→ Extract to read:
━━━━━━━━━━━━━━━━━━━━
The cards were illustrated by Eugene Smith, an illustrator based out of Chicago. The cards (like all of his work) is modern, colorful, detailed, and has a fairy-tale feel. You can find out more about his work at www.EugeneSmithIllustration.com.
Barbara and Eugene have also partnered up to create an Alice in Wonderland themed tarot deck which has incredible illustrations. I haven’t purchased this deck yet so I won’t review it, but you can take a look at it here or see some of the images on Eugene’s website.
THE PACKAGE & CONTENTS
The Llewellyn’s Classic Tarot comes in a large box that opens at the top. Inside the box is the companion guide and the deck of cards. There is not “spot” to nestle the cards – once you’ve opened the package, the cards will float loose inside the box. It’s annoying and I’m glad Llewellyn has moved to the side-opening magnetic-flap boxes for their other contemporary tarot decks.
The backside of the cards is blue with a symmetrical pattern of white lilies and red roses. It feels similar to the original Rider-Waite card back, but is more attractive. The cards look very subtle when they are laid out in a tarot spread.
The cardstock is firm, but slippery. I suck at shuffling cards in general and these cards are difficult for me to shuffle. They just feel too stiff. I would prefer if they were a little thinner weight of cardstock, but that’s just me.
Most people prefer a thicker cardstock, so I know I’m in the minority. The cards feel thick and solid and I expect they will last a long time with regular use.
The package includes a companion guide to the deck, which is well written.
The cards themselves are borderless, which means the illustration bleeds off the edge of the cards. There is a small band of blue at the bottom of every card with the name of the card written in large print. It is extremely easy to identify the cards and tell them apart.
READING TAROT WITH THE LLEWELLYN’S CLASSIC TAROT DECK
These cards are extremely clear, simple, and easy to read. They follow the RW-based meanings exactly, using a more modern illustration style.
There are a few cards where the person in the image is shown facing the opposite direction from the original RW cards. This is very minor, but if you interpret cards facing to the left as representing the past and cards facing to the right as looking towards the future, it’s something to be aware of.
The Llewellyn’s Classic Tarot really shines in the court cards. Since most people find the court cards difficult to learn, remember, and tell apart, I love using this deck with beginners. These court cards are different and you really feel their personality and story. It’s easy to tell them apart.
━━━━━━━━━━━━━━━━━━━━
→ Data section:

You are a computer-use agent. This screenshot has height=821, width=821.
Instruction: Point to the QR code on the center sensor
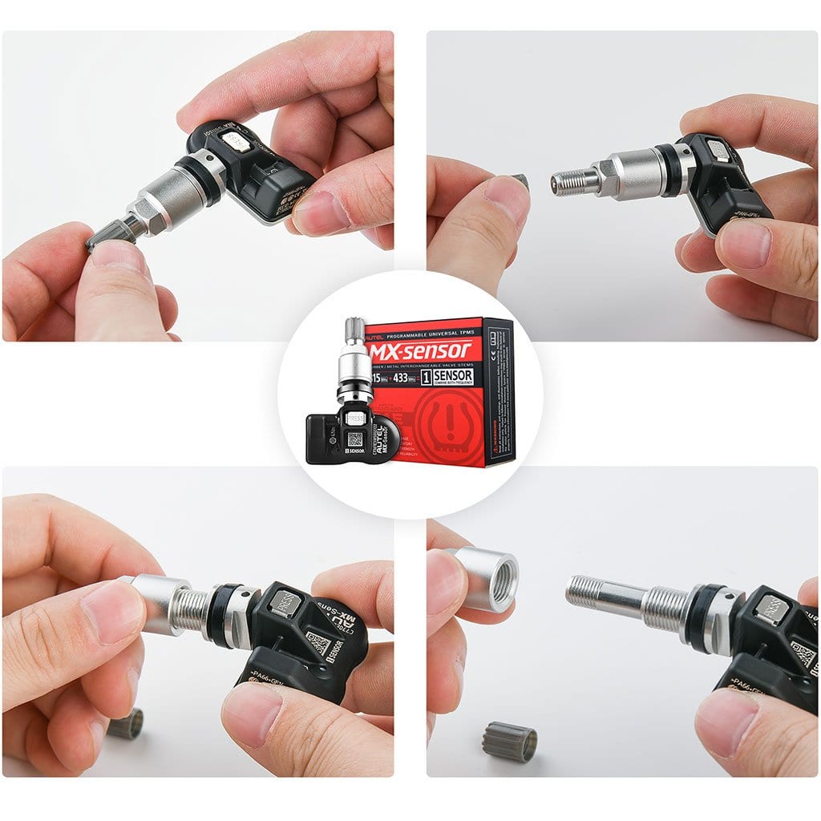355,439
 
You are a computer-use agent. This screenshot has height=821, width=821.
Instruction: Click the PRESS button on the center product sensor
354,418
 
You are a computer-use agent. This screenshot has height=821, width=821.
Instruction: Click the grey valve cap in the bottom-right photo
509,741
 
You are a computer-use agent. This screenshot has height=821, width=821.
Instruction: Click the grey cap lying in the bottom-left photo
126,723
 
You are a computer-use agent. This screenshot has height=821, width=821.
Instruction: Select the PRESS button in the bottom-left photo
285,601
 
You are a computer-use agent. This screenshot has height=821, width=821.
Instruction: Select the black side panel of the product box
498,393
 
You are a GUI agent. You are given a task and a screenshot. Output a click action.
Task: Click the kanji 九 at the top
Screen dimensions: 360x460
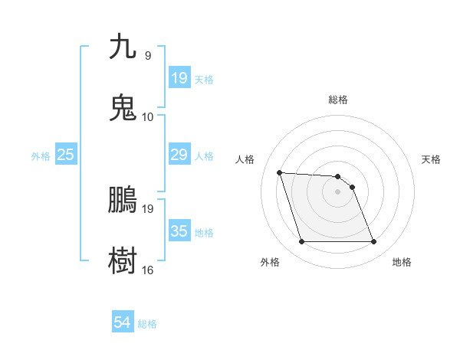tap(123, 47)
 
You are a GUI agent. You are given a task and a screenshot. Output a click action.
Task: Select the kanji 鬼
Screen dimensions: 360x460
tap(123, 107)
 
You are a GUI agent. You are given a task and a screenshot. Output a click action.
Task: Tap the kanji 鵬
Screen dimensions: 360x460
tap(123, 199)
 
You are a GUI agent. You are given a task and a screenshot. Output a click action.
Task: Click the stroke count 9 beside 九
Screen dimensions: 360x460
tap(148, 56)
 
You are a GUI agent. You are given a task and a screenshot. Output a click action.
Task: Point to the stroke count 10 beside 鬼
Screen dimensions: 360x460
tap(148, 116)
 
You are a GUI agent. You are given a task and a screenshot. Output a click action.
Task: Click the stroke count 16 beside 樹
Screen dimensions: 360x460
tap(148, 270)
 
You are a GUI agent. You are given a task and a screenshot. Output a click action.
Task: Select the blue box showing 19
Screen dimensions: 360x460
tap(179, 78)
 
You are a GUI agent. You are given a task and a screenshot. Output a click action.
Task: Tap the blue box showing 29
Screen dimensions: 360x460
tap(179, 155)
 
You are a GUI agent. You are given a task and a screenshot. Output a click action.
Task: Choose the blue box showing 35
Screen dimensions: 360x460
tap(179, 231)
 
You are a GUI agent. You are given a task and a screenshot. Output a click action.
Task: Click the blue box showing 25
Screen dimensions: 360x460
tap(65, 155)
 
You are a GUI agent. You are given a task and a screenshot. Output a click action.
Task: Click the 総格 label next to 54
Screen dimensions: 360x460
tap(147, 324)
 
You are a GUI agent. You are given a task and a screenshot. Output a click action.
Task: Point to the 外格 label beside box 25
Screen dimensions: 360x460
tap(41, 155)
━━━━━━━━━━━━━━━━━━━━
→ Assignment A:
Copy the part of the tarot deck review that opens with the words containing "Most people prefer" and closes with "is well written.".
→ Assignment B:
Answer these questions about the tarot deck review:
(i) In what city is the illustrator of the cards based?
(ii) What color is the back of the cards, and what pattern is on it?
(iii) What appears in the band of blue at the bottom of every card?
→ Assignment C:
Please carry the tarot deck review further, starting after its last sentence.

→ Result A:
Most people prefer a thicker cardstock, so I know I’m in the minority. The cards feel thick and solid and I expect they will last a long time with regular use.
The package includes a companion guide to the deck, which is well written.

→ Result B:
(i) Chicago.
(ii) Blue, with a symmetrical pattern of white lilies and red roses.
(iii) The name of the card, written in large print.

→ Result C:
Not only that, but there is a forcefulness with the Queens and Kings that you don’t find in the original RW-deck. You really feel the mastery and strength of them. I find the Llewellyn’s Classic Tarot’s court cards to be much, much, much easier to read that the original Rider-Waite.
USING THE LLEWELLYN’S CLASSIC TAROT COMPANION BOOK
This is a standard tarot companion book, and it is well written and quite detailed.
Each card is covered, with keywords (for upright and reversed meanings) and correspondences, followed by a few paragraphs highlighting the symbols on the card and what they mean. Barbara Moore is an excellent storyteller, and she easily weaves together the card images, symbols, meanings and interpretations into a story that is easy to remember.
Unlike most companion books, which are usually very basic and specific to the one deck, this one is more comprehensive and thorough. You will go quite far in your tarot journey using just this book alone. It doesn’t cover everything, but it will give you enough of an understanding that you can learn everything else on your own through experimentation and practice.
IS THE LLEWELLYN’S CLASSIC TAROT DECK GOOD FOR BEGINNERS?
Yes, absolutely. Along with the original Rider-Waite deck, this is the tarot deck I recommend most often for people just starting out learning tarot.
In fact, in some ways, I think this deck is even better than the original RW-deck. Personally, I prefer the illustration style of the Llewellyn’s Classic Tarot, but even beyond that, the cards are easier to read with more personality and story.
As your first tarot deck, this is an excellent choice.
PROS OF THE LLEWELLYN’S CLASSIC TAROT DECK
Extremely easy to read illustrations that closely follow the RW-based traditional meanings.
A high-quality, detailed companion book that includes everything you need to get started learning tarot.
The court cards have personality, are unique, and really feel like the energy they represent.
CONS OF THE LLEWELLYN’S CLASSIC TAROT DECK
Although, you’ll either like the illustration style or you won’t. But that’s the same for any deck.
This post contains affiliate links. Read my disclosure policy here.
Full disclosure: this is my current favorite tarot deck and the one I personally use most often, especially for tarot journaling. It’s hard to give an impartial review of something when I’m obviously so biased, but I’ll do my best. 🙂
Let me begin by saying that the Linestrider tarot is not for everyone. First, it’s got naked people on some of the cards. (The shock! The horror! But seriously, it’s pretty tasteful but NSFW.)
Second, you might just hate the illustration style or find it too subtle.
And finally, it’s a pretty tough deck to read if you’re an absolute tarot beginner. You’ll definitely need a confident understanding of the traditional RW-based meanings to read this deck easily and well.
But, with that said – this is one of my favorite tarot decks for a reason. It’s smart. I don’t know how else to describe it, but this deck reads in a way that is deep, clever, witty, funny, and extremely thoughtful. If you connect with this deck, you’ll always get interesting and provoking ideas from using it.
This deck is whimsical, clever, subtle, challenging, and beautiful.
This is not a great deck for learning tarot, but it’s wonderful for reading tarot. I don’t recommend it to absolute beginners, but it’s one of the decks I personally use the most often.
HISTORY OF THE LINESTRIDER TAROT DECK
The Linestrider Tarot was created by Siolo Thompson, an artist, illustrator, and designer based out of Seattle (after a life-time of adventures elsewhere). The deck was first published in mid-2016, so it’s still relatively new and unknown.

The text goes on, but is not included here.